NHS England and Improvement and NHSX have developed a single, secure store to gather data from across the health and care system to inform the COVID-19 response. This includes data already collected by NHS England, NHS Improvement, Public Health England and NHS Digital. New data will include hospital occupancy and capacity data as well as data provided by patients themselves. All the data held in the platform is subject to strict controls that meet the requirements of Data Protection Legislation.
In such circumstances where you tell us you’re experiencing COVID-19 symptoms we may need to collect specific health data about you. Where we need to do so, we will not collect more information than we require, and we will ensure that any information collected is treated with the appropriate safeguards.
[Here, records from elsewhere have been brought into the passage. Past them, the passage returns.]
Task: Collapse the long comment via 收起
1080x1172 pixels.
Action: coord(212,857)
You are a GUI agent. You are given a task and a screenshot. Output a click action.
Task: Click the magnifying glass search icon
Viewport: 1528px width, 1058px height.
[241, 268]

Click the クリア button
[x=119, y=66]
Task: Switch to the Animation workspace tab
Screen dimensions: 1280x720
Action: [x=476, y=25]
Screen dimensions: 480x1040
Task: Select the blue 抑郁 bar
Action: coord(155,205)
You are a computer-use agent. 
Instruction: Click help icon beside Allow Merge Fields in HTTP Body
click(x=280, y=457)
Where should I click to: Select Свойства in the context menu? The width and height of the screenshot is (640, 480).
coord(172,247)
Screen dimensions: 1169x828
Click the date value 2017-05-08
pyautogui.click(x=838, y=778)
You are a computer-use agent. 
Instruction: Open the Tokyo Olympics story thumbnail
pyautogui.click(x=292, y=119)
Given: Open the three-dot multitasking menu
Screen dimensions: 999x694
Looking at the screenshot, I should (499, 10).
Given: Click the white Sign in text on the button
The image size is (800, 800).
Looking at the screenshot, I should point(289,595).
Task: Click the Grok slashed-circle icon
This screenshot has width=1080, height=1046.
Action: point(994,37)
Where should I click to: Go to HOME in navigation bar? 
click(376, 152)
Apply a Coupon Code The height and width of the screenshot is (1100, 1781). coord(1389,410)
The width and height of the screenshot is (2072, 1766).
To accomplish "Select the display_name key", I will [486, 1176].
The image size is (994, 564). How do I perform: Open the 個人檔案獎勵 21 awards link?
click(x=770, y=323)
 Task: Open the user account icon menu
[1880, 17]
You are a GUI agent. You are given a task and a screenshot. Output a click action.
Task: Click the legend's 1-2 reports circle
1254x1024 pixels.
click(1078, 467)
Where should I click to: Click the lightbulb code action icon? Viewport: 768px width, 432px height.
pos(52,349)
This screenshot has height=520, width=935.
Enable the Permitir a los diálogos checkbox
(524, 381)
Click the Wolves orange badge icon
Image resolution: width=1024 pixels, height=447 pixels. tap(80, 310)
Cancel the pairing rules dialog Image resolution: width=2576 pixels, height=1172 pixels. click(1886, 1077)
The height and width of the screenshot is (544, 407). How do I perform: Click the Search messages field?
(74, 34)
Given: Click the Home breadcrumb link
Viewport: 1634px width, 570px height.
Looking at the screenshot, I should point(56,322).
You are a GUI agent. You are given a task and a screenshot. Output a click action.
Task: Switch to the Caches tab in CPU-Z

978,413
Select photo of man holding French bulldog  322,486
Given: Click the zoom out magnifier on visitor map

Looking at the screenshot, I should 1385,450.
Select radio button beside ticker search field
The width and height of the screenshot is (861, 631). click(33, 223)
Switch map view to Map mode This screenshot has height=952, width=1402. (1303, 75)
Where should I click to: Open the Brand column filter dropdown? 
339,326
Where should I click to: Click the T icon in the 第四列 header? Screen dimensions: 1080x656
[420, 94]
It may take us longer to respond to Data Subject Access Requests, Freedom of Information Requests and new opt-out requests whilst we focus our efforts on responding to the outbreak.
Please be aware that Spencer Private Hospitals resources are currently diverted in some areas as we respond to the COVID-19 pandemic. As a result, our response to your Data Subject Access Request
(DSAR) and Freedom of Information Requests (FOI) may to take longer than usual at this time. This is particularly likely to be the case if your request will require input from our clinical staff. Spencer Private Hospitals continue to monitor and act in line with the latest guidance from the Information Commissioner’s Office during this period.
We apologise for any inconvenience this may cause and thank you for your understanding at this time. We remain committed to responding to your request and will aim to do so as soon as we are able.
For more information please refer to our other Privacy Notices available on our website here:
You can also access further information from the Information Commissioner’s Office, please see the link here.
If you have any concerns about the above, please contact the Data Protection Team via: firstname.lastname@example.org
If you are dissatisfied with the way your request has been handled, you have the right to complain to the Information Commissioner. They can be contacted via their website: https://ico.org.uk/global/contact-us/ or via telephone: 0303 123 1113.
We may amend this notice frequently as the Covid 19 Pandemic develops. Please refer regularly for any updates.